ASSIGNED TASK: Please reproduce all the records exactly while leaving out their pictures.

##### EXTRACTED DATA #####

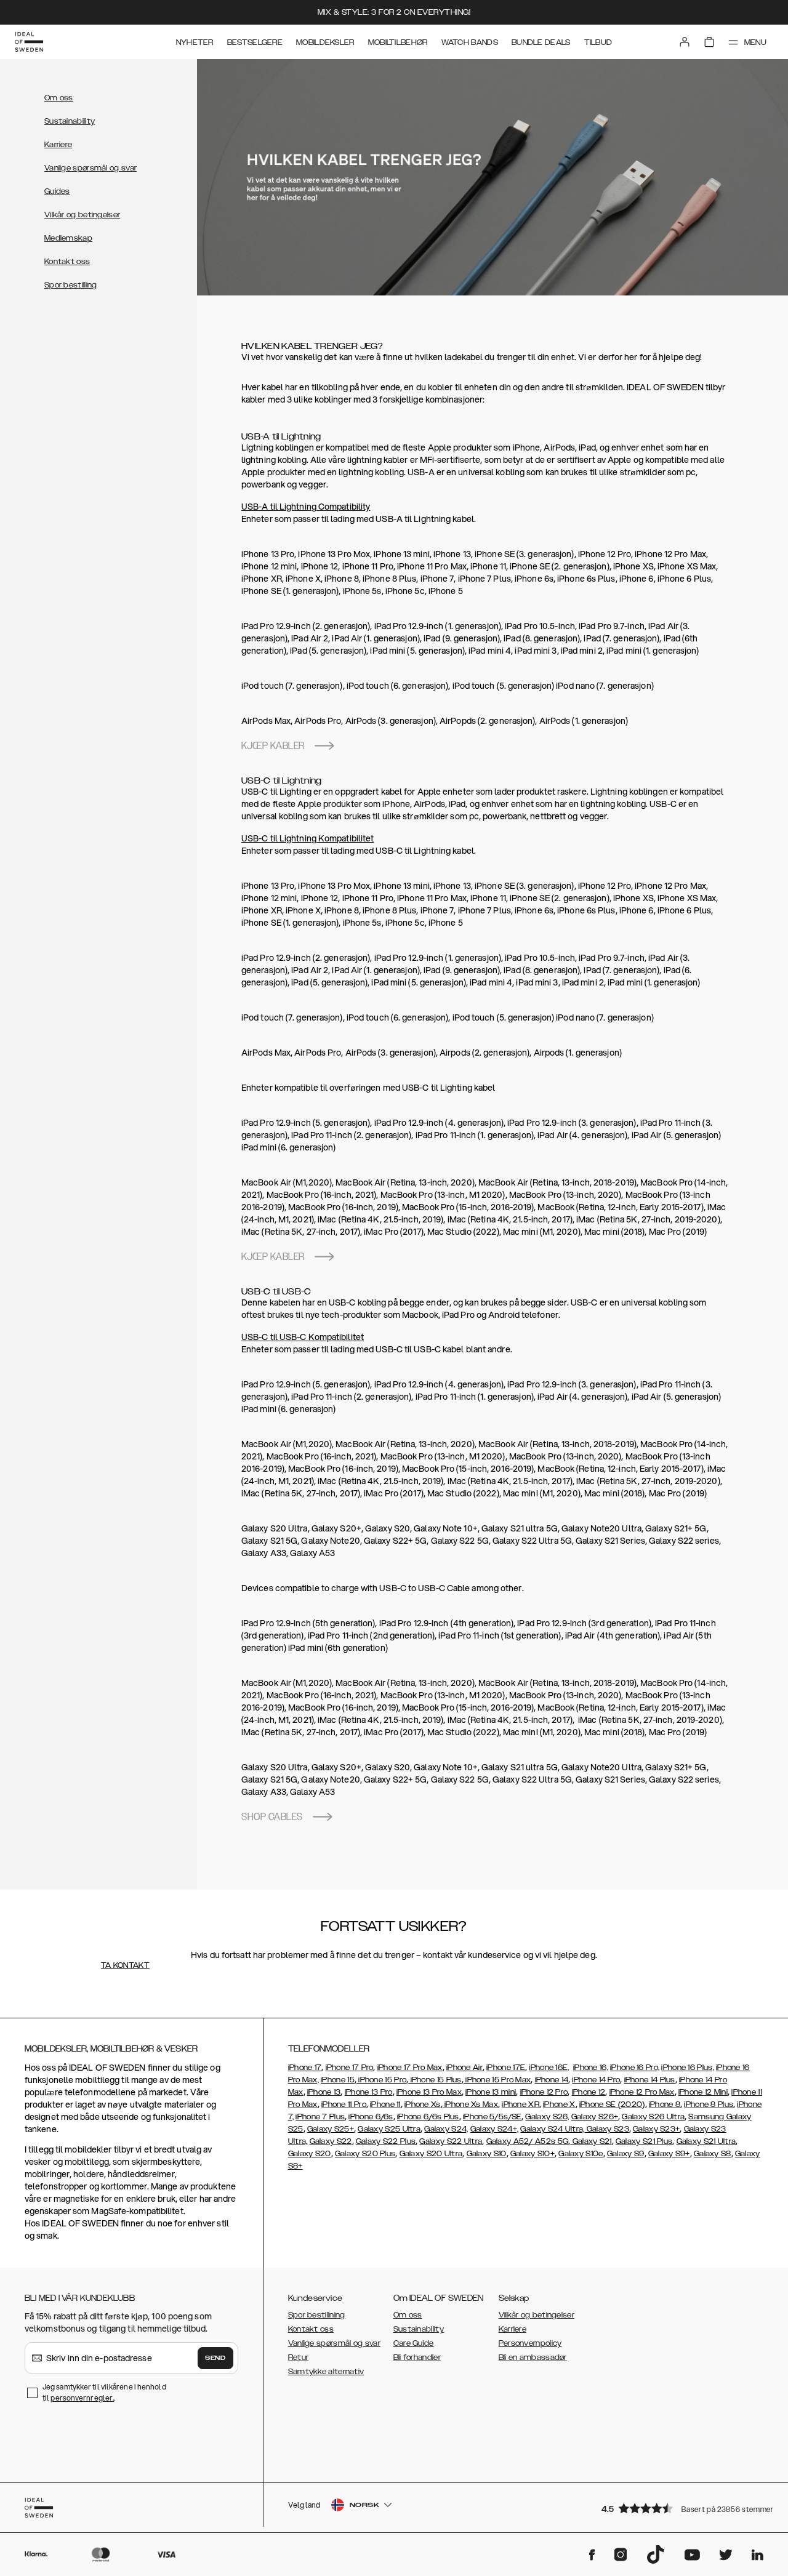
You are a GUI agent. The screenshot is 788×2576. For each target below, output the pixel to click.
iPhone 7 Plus (320, 2117)
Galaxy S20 (309, 2153)
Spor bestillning (316, 2315)
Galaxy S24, (446, 2129)
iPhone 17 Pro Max (410, 2067)
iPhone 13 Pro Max (429, 2092)
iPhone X (559, 2104)
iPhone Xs (422, 2104)
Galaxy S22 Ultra (450, 2141)
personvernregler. (82, 2398)
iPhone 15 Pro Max (497, 2080)
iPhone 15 (338, 2080)
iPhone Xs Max (470, 2104)
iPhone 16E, (549, 2067)
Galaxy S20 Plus (365, 2153)
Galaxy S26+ (594, 2117)
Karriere (58, 144)
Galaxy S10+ (532, 2153)
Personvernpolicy (530, 2343)
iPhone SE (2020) (612, 2104)
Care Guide (413, 2343)
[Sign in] (684, 42)
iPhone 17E (505, 2067)
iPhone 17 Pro (350, 2067)
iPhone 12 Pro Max (642, 2092)
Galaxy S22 (331, 2141)
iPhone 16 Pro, (634, 2067)
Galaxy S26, (547, 2117)
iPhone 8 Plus (708, 2104)
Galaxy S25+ (330, 2129)
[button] (683, 2508)
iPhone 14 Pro (596, 2080)
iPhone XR (520, 2104)
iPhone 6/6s (370, 2117)
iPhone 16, (590, 2067)
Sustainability (69, 121)
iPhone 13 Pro (369, 2092)
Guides (57, 191)
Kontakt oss (67, 261)
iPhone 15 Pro (381, 2080)
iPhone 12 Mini (703, 2092)
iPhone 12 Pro (544, 2092)
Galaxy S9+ (669, 2153)
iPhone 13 (324, 2092)
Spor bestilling (70, 285)
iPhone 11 (385, 2104)
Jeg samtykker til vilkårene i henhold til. (104, 2392)
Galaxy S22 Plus (386, 2141)
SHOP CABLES (272, 1817)
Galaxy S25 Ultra (389, 2129)
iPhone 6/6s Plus (428, 2117)
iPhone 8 (664, 2104)
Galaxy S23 (607, 2129)
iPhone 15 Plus (435, 2080)
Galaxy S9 (626, 2153)
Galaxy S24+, (494, 2129)
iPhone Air (464, 2067)
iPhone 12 (589, 2092)
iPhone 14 (552, 2080)
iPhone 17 (305, 2067)
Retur (298, 2357)
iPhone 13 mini (490, 2092)
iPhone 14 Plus (649, 2080)
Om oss (58, 98)
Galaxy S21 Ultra (706, 2141)
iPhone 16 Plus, (687, 2067)
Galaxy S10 (487, 2153)
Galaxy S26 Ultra (653, 2117)
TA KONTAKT (125, 1965)
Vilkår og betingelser (82, 215)
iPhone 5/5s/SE (492, 2117)
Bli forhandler (417, 2357)
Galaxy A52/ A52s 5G (527, 2141)
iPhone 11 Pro (343, 2104)
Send (215, 2358)
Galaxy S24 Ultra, (552, 2129)
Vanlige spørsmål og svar (90, 168)
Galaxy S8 (712, 2153)
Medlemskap (68, 238)
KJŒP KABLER (273, 746)
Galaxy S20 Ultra (431, 2153)
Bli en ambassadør (533, 2357)
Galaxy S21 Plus (644, 2141)
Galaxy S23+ (656, 2129)
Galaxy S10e (580, 2153)
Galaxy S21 (590, 2141)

#####

RESULT OF THIS EXERCISE:
You are a GUI agent. The screenshot is 788×2576. For each target below, output the pixel to click.
iPhone 7 Plus (320, 2117)
Galaxy S20 (309, 2153)
Spor bestillning (316, 2315)
Galaxy S24, (446, 2129)
iPhone 17 Pro Max (410, 2067)
iPhone 13 Pro Max (429, 2092)
iPhone X (559, 2104)
iPhone Xs (422, 2104)
Galaxy S22 Ultra (450, 2141)
personvernregler. (82, 2398)
iPhone 15 Pro Max (497, 2080)
iPhone 15 (338, 2080)
iPhone Xs Max (470, 2104)
iPhone 16E, (549, 2067)
Galaxy S20 Plus (365, 2153)
Galaxy S26+ (594, 2117)
Karriere (58, 144)
Galaxy S10+ (532, 2153)
Personvernpolicy (530, 2343)
iPhone SE (2020) (612, 2104)
Care Guide (413, 2343)
[Sign in] (684, 42)
iPhone 17E (505, 2067)
iPhone 17 Pro (350, 2067)
iPhone 12 Pro Max (642, 2092)
Galaxy S22 (331, 2141)
iPhone 16 Pro, (634, 2067)
Galaxy S26, (547, 2117)
iPhone 8 Plus (708, 2104)
Galaxy S25+ (330, 2129)
[button] (683, 2508)
iPhone 14 Pro (596, 2080)
iPhone XR (520, 2104)
iPhone 6/6s (370, 2117)
iPhone 16, (590, 2067)
Sustainability (69, 121)
iPhone 13 Pro (369, 2092)
Guides (57, 191)
Kontakt oss (67, 261)
iPhone 15 Pro (381, 2080)
iPhone 12 Mini (703, 2092)
iPhone 12 Pro (544, 2092)
Galaxy S9+ (669, 2153)
iPhone 13 (324, 2092)
Spor bestilling (70, 285)
iPhone 11 (385, 2104)
Jeg samtykker til vilkårene i henhold til. (104, 2392)
Galaxy S22 Plus (386, 2141)
SHOP CABLES (272, 1817)
Galaxy S25 Ultra (389, 2129)
iPhone 6/6s Plus (428, 2117)
iPhone 8 (664, 2104)
Galaxy S23 (607, 2129)
iPhone 15 Plus (435, 2080)
Galaxy S9 (626, 2153)
Galaxy S24+, (494, 2129)
iPhone Air (464, 2067)
iPhone 12 (589, 2092)
iPhone 14 (552, 2080)
iPhone 17 (305, 2067)
Retur (298, 2357)
iPhone 13 mini (490, 2092)
iPhone 14 Plus (649, 2080)
Om oss (58, 98)
Galaxy S21 Ultra (706, 2141)
iPhone 16 Plus, (687, 2067)
Galaxy S10 (487, 2153)
Galaxy S26 Ultra (653, 2117)
TA KONTAKT (125, 1965)
Vilkår og betingelser (82, 215)
iPhone 5/5s/SE (492, 2117)
Bli forhandler (417, 2357)
Galaxy A52/ A52s 5G (527, 2141)
iPhone 11 Pro (343, 2104)
Send (215, 2358)
Galaxy S24 Ultra, (552, 2129)
Vanlige spørsmål og svar (90, 168)
Galaxy S8 (712, 2153)
Medlemskap (68, 238)
KJŒP KABLER (273, 746)
Galaxy S20 Ultra (431, 2153)
Bli en ambassadør (533, 2357)
Galaxy S21 Plus (644, 2141)
Galaxy S23+ (656, 2129)
Galaxy S10e (580, 2153)
Galaxy S21 (590, 2141)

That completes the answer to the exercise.